O conjunto de e-mails, trocados no auge da guerra civil síria entre 2013 e 2016, revela os esforços bem-sucedidos de Epstein para garantir uma reunião privada entre Barak e o presidente russo Vladimir Putin para discutir uma solução para o conflito mediada pela Rússia, incluindo a obtenção de apoio russo para a remoção negociada do presidente sírio Bashar al-Assad.

Epstein foi um recurso inestimável para o ex-primeiro-ministro de Israel, que também atuou como chefe da inteligência e ministro da defesa ao longo de sua carreira, compartilhando informações privilegiadas dos círculos da elite russa e dados sobre os interlocutores de Putin na Europa e nos Estados Unidos – e até mesmo aconselhando-o sobre como interagir com o Mossad. Barak, recém-saído do cargo de ministro da defesa israelense, construiu um amplo portfólio de investimentos e relações comerciais ao redor do mundo com a ajuda de Epstein.

Em 21 de fevereiro de 2014, Epstein escreveu a Barak: “com a explosão de distúrbios civis na Ucrânia, Síria, Somália e Líbia, e o desespero daqueles no poder, não é isso perfeito para você?” Barak respondeu: “você tem razão, de certa forma. Mas não é simples transformar isso em fluxo de caixa. Assunto para sábado”.

Esses esforços também serviram de fachada para a diplomacia secreta em nome do governo israelense. Juntos, Barak e Epstein buscaram pressionar o governo Obama a intervir diretamente na guerra da Síria ou a fazer concessões ao Kremlin em troca da saída pacífica de Assad. Em suas conversas, Epstein expressou sua frustração com as falhas do governo Obama em conter Teerã, enquanto os dois buscavam oportunidades para promover ataques americanos contra o Irã.

_Tarefas a realizar_:
**1)** Segundo o texto sobre os e-mails de Epstein e Barak, em que período esses e-mails foram trocados?
**2)** Dê seguimento ao texto sobre os e-mails de Epstein e Barak, começando logo após a última frase apresentada.

_Dados fornecidos_:

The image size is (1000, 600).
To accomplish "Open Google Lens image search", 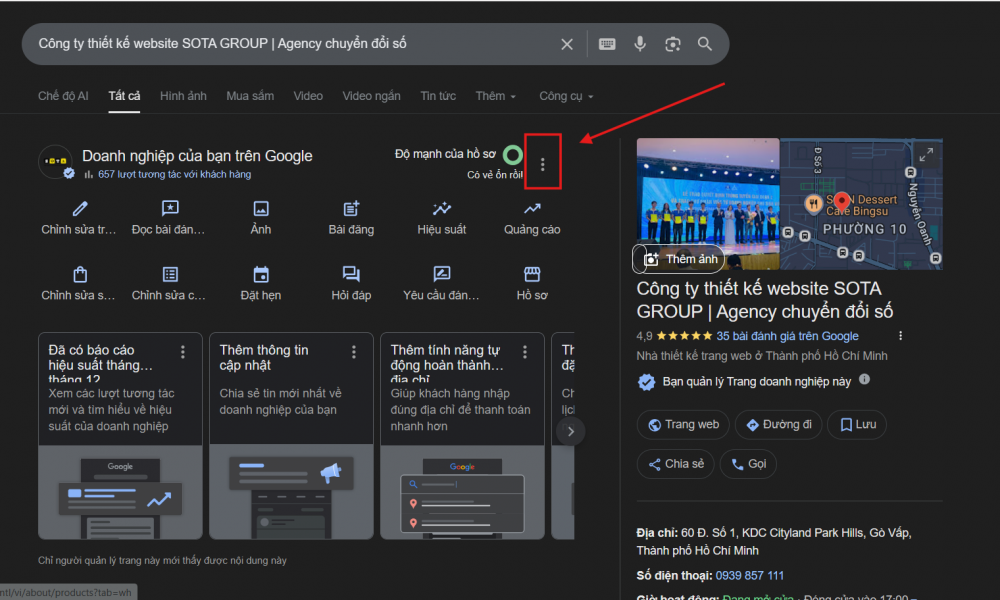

_Respostas das tarefas_:
**1)** Entre 2013 e 2016, no auge da guerra civil síria.

**2)**
Apesar de terem conseguido uma reunião com Putin no verão de 2013, não obtiveram sucesso em convencer a Rússia a apoiar a deposição de Assad, mas as negociações prepararam o terreno para a cooperação entre os Estados Unidos e a Rússia no desarmamento do arsenal de armas químicas da Síria alguns meses depois.

Michael Oren, ex-embaixador israelense nos Estados Unidos, escreveu em suas memórias que a liderança diplomática de Israel foi instruída a “evitar ser vista como um ator” na Síria. Atores clandestinos buscavam influenciar as agendas em Moscou e Washington, enquanto autoridades israelenses negavam envolvimento e usavam a mídia para legitimar “linhas vermelhas” para ataques aéreos dentro da Síria.

Após a tentativa fracassada de depor Assad, Barak e Epstein buscaram novamente utilizar o canal russo em 2015, quando Barak pressionou por ataques americanos ao Irã e rejeitou o acordo nuclear proposto por Obama. Barak não conseguiu convencer o governo Obama a mudar de rumo. O complô, contudo, ilustrou a habilidade de Epstein em direcionar as superpotências em prol dos interesses de Israel, utilizando uma rede social que interligava as comunidades de inteligência israelense, americana e russa.

Os e-mails vazados provêm do mesmo arquivo previamente divulgado pelo Drop Site – materiais liberados pelos hackers conhecidos como Handala e disseminados pelo grupo Distributed Denial of Secrets. Os e-mails incluem extensos documentos e fotografias inéditos do círculo íntimo de Barak, incluindo informações não públicas cuja veracidade foi verificada pelo Drop Site. Muitos documentos do ataque hacker do Handala foram validados independentemente por registros divulgados neste mês pelo Comitê de Supervisão da Câmara dos Representantes dos Estados Unidos.

Nossa série em andamento revela como Epstein usou redes de elite e instituições quase oficiais para promover os interesses de segurança de Israel e enriquecer seu círculo de amigos e companheiros. Esta história segue o mesmo padrão, com as consequências mais graves: uma guerra caótica na fronteira cada vez maior de Israel e o equilíbrio de poder entre os Estados Unidos e a Rússia.

Barak não respondeu a um pedido de comentário. Epstein morreu na prisão em Nova York durante o primeiro mandato de Trump. O veículo de notícias The (b)(7)(D) já havia relatado algumas das correspondências.

“O Kremlin detém as chaves”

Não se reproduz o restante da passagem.